Brazil is credited with having the lowest cancer record of any portion of the western hemisphere, especially among the natives in the Equatorial regions, while in the Argentine Republic, where meat is known to be largely consumed, cancer is fairly common. From many parts of the world there come reports of the relative infrequency or even absence of cancer among simple living natives, one writer in regard to the West Indies stating “Even those cases which I have witnessed in this class of people have been among the better orders of them, whose habits of living assimilated to those of Europeans.”
England and Wales present the most satisfactory field for the study of the progress of cancer, as the national vital statistics have been well kept since 1840; even at that time under the able direction of William Farr they had already acquired a well-deserved reputation for reliability, as Williams remarks, from whom I shall freely quote.
In that year, 1840, there died of malignant disease in England and Wales 1 in 5,646 of the total population, 1 in 129 of the total mortality, or 117 per million living. In 1905, the deaths, due to this cause were 1 in 1,131 of the total population, 1 in 17 of the total mortality, or 885 per million living: thus, while the population had only a little more than doubled, the cancer death rate per million living had increased five fold. Dr. Williams answers by figures and tables the several objections which have been raised in regard to the actual increased mortality from cancer, as it has been repeatedly claimed that the increase is only apparent and not real; thus it has been asserted that it is due—1. To mere increase of population: 2. To the average age of the population having advanced: and 3. To improved diagnosis and more careful death certification.

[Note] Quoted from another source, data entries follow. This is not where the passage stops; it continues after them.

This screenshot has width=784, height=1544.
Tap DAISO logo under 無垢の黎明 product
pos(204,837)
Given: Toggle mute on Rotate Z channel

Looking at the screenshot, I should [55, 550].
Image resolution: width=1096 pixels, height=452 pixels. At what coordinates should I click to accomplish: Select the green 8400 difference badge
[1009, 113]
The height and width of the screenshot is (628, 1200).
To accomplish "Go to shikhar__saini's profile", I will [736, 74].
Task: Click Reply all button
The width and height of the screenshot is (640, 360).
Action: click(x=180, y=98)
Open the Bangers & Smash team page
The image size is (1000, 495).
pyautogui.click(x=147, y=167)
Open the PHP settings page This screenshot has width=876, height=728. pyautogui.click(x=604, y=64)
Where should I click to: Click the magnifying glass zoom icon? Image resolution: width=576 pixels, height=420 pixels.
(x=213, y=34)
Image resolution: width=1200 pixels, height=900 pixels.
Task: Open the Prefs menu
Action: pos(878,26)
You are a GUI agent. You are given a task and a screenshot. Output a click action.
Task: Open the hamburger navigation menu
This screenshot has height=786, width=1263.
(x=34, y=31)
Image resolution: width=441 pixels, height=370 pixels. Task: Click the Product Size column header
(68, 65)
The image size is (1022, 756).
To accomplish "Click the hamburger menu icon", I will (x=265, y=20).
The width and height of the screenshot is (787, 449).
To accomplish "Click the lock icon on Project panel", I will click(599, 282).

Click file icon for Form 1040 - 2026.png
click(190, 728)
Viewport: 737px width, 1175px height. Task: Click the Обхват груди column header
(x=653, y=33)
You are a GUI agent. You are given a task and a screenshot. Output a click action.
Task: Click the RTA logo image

Time does not admit a full presentation of his statistical refutation of these claims, to which he devotes some pages very convincingly, but it can be safely accepted that for some as yet unknown reason, cancer has made strides in England which are truly alarming.
Williams has also made some most interesting studies in regard to the increase of cancer in connection with changed conditions of life, and from his analysis of statistics, he very clearly shows that the spread of the disease has closely followed urbanization, and the rapid increase in material prosperity of recent years: in England where 80 per cent. of the population are now town dwellers, this tendency to collect in cities and towns has gone farther than in any other community. He recognizes that any far-reaching, environmental change of some duration is probably potent in disturbing the stability of the constituents of living bodies, and the sudden change from poverty to riches and plenty is conducive to the development of cancer: allusion has already been made to the inverse relation of deaths from cancer and tuberculosis, the latter diminishing with improved material conditions, while the former increases as wealth and indolence increase.
He shows this by statistics from various localities, and by data from towns in different countries he makes it pretty clear that “Cancer mortality is lowest where the conditions of life are hardest, the surroundings the most squalid, the density of population greatest, where the tubercle mortality is highest, the general and infantile mortality greatest, and where sanitation is least perfect—in short, among the poor of the industrial class in our great towns: whereas among the wealthy and well-to-do, where the standard of health is at its best and life is easiest, and where all the conditions of life are just the reverse of the foregoing, there the cancer mortality is highest.”